Records from a pointing dataset:
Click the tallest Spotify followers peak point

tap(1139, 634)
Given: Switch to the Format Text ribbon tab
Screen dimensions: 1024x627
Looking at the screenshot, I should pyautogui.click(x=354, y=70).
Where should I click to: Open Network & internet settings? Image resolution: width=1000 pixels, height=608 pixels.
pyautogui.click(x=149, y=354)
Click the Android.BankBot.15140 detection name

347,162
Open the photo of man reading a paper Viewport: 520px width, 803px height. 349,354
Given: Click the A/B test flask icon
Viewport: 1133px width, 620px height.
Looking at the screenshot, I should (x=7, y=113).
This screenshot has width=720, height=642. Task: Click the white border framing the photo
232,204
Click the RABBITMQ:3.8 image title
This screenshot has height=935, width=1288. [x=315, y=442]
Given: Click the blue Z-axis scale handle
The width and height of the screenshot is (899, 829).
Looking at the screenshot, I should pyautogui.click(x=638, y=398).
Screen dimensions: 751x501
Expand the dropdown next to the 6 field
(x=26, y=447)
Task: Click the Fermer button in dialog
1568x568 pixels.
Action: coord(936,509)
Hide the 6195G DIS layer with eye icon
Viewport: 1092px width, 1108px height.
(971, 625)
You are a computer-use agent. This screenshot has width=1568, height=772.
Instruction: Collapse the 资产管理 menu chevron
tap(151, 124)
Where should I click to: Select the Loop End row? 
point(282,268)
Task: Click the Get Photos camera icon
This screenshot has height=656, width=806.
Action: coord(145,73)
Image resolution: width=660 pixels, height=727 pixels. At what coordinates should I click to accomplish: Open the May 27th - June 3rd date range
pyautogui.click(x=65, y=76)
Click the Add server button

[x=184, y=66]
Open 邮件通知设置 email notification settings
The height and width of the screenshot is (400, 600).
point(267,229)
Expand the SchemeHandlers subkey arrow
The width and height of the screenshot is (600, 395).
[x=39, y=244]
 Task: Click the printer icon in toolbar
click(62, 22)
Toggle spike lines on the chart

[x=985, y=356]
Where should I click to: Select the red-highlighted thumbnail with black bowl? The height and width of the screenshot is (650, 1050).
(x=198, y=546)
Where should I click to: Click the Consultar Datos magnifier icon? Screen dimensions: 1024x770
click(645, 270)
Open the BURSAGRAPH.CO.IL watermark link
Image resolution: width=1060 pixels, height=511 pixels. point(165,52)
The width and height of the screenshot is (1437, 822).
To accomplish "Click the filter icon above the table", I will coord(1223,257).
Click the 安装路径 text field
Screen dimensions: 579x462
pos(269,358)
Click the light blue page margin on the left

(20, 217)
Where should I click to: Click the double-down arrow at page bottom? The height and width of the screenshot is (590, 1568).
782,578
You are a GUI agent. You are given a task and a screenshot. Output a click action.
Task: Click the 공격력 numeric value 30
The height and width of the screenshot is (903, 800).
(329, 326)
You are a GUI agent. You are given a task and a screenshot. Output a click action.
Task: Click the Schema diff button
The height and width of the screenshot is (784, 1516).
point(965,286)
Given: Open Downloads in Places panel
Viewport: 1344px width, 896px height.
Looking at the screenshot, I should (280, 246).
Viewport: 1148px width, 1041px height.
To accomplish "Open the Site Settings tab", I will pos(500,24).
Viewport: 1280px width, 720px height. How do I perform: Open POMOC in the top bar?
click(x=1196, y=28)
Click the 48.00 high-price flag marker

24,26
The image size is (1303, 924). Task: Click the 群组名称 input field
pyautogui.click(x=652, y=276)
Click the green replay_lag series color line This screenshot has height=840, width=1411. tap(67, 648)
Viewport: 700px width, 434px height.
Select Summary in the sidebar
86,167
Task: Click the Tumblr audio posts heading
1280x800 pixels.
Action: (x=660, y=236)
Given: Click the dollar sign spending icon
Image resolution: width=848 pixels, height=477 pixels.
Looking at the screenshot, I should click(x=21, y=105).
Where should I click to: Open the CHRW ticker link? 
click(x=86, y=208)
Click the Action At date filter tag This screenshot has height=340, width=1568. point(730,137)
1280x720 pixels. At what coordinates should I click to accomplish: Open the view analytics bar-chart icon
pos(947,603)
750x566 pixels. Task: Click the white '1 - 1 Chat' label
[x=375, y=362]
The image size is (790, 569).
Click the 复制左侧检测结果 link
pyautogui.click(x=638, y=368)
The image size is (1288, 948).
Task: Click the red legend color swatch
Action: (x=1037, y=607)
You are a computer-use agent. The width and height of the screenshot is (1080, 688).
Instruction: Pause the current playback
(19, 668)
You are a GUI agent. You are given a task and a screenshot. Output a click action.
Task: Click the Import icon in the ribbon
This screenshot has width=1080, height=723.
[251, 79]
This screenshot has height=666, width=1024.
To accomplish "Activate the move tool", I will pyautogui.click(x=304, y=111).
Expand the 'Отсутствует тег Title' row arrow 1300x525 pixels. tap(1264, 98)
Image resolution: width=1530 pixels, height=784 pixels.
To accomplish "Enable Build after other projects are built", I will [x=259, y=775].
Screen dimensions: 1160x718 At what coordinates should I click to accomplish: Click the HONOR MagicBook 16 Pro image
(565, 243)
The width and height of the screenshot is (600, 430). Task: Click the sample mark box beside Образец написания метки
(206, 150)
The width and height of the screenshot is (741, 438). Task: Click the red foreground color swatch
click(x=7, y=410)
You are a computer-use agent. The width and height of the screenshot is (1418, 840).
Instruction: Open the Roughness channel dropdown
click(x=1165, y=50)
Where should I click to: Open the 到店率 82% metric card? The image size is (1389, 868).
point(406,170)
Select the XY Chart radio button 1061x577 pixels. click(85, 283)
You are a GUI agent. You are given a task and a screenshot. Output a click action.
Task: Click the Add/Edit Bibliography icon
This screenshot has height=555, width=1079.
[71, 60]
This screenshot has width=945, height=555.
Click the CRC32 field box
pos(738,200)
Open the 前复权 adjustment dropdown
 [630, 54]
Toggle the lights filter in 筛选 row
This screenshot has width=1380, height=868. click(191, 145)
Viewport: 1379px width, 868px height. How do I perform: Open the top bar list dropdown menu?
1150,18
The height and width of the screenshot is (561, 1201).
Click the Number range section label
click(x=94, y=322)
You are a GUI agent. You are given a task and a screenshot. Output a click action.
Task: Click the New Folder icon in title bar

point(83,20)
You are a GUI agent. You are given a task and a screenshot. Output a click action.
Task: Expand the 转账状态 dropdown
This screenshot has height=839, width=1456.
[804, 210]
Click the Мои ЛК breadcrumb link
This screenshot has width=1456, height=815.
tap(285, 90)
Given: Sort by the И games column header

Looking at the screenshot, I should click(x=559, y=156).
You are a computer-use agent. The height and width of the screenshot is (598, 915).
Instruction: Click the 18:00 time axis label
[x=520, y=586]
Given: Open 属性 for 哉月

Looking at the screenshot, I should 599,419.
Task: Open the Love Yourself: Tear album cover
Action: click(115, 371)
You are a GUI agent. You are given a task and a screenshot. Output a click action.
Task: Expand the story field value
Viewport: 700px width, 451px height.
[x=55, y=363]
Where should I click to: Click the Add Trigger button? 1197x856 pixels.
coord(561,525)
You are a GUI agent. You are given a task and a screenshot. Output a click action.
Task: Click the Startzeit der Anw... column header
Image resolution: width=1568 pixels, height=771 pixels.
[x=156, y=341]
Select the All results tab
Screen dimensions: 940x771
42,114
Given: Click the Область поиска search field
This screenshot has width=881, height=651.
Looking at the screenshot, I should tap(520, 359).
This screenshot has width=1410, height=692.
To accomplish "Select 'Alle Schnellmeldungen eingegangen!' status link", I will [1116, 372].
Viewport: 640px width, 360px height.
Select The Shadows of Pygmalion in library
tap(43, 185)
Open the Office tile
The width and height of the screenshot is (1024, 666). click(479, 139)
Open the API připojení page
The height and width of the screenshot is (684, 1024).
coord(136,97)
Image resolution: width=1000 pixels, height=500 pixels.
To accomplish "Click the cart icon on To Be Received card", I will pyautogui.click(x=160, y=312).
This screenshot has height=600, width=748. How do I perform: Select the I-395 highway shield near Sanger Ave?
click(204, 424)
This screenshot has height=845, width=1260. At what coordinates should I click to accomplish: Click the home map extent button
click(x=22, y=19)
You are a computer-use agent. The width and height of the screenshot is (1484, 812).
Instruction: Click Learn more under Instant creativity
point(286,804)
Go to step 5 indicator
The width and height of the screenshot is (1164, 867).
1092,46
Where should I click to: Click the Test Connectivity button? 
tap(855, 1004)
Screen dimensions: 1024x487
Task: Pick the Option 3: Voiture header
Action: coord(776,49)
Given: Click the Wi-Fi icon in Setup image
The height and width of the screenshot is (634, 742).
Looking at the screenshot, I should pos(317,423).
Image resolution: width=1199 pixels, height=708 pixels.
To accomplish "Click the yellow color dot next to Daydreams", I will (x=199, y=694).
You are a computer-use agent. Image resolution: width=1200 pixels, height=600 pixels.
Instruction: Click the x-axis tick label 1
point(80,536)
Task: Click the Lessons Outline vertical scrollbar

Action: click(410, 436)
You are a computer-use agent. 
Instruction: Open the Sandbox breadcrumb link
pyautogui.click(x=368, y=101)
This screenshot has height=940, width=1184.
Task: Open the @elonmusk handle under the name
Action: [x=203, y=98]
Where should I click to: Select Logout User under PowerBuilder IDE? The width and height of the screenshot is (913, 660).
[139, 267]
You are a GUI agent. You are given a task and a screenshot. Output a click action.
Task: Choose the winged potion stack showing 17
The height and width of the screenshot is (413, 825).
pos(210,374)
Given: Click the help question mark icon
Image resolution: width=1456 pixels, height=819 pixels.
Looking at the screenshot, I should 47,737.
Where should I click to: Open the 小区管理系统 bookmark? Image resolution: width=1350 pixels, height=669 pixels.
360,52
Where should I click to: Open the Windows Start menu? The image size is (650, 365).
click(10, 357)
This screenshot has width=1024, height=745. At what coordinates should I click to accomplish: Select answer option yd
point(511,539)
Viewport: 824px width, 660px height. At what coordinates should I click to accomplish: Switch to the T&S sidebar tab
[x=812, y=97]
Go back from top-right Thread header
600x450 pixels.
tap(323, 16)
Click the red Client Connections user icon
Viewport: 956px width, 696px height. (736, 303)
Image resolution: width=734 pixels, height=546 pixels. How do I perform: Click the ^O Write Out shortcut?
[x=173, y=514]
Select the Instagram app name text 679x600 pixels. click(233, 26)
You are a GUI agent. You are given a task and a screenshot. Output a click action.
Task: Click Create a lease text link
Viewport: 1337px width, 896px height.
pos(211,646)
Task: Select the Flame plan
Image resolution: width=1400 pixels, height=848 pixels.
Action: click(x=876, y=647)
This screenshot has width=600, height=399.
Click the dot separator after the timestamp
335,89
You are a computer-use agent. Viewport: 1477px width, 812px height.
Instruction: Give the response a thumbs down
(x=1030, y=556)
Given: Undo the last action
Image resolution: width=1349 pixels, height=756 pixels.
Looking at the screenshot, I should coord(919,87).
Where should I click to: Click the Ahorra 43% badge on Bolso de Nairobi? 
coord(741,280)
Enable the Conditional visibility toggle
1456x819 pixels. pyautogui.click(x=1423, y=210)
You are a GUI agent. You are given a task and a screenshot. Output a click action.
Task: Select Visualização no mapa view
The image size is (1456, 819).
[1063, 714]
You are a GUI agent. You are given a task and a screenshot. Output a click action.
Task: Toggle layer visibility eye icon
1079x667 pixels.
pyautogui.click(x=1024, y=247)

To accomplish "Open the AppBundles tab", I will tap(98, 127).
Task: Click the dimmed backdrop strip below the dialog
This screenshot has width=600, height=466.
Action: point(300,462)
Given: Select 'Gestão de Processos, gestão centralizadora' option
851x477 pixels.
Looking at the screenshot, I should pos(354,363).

• **Directions**: Rewrite the records starting at the line that contains "This screenshot has width=1024, height=745." and ending at the line that contains "Looking at the screenshot, I should coord(919,87).". Change every "Image resolution" to "Screen resolution" and leave everything else as it is.

• **Complete output**:
This screenshot has width=1024, height=745. At what coordinates should I click to accomplish: Select answer option yd
point(511,539)
Viewport: 824px width, 660px height. At what coordinates should I click to accomplish: Switch to the T&S sidebar tab
[x=812, y=97]
Go back from top-right Thread header
600x450 pixels.
tap(323, 16)
Click the red Client Connections user icon
Viewport: 956px width, 696px height. (736, 303)
Screen resolution: width=734 pixels, height=546 pixels. How do I perform: Click the ^O Write Out shortcut?
[x=173, y=514]
Select the Instagram app name text 679x600 pixels. click(233, 26)
You are a GUI agent. You are given a task and a screenshot. Output a click action.
Task: Click Create a lease text link
Viewport: 1337px width, 896px height.
pos(211,646)
Task: Select the Flame plan
Screen resolution: width=1400 pixels, height=848 pixels.
Action: click(x=876, y=647)
This screenshot has width=600, height=399.
Click the dot separator after the timestamp
335,89
You are a computer-use agent. Viewport: 1477px width, 812px height.
Instruction: Give the response a thumbs down
(x=1030, y=556)
Given: Undo the last action
Screen resolution: width=1349 pixels, height=756 pixels.
Looking at the screenshot, I should coord(919,87).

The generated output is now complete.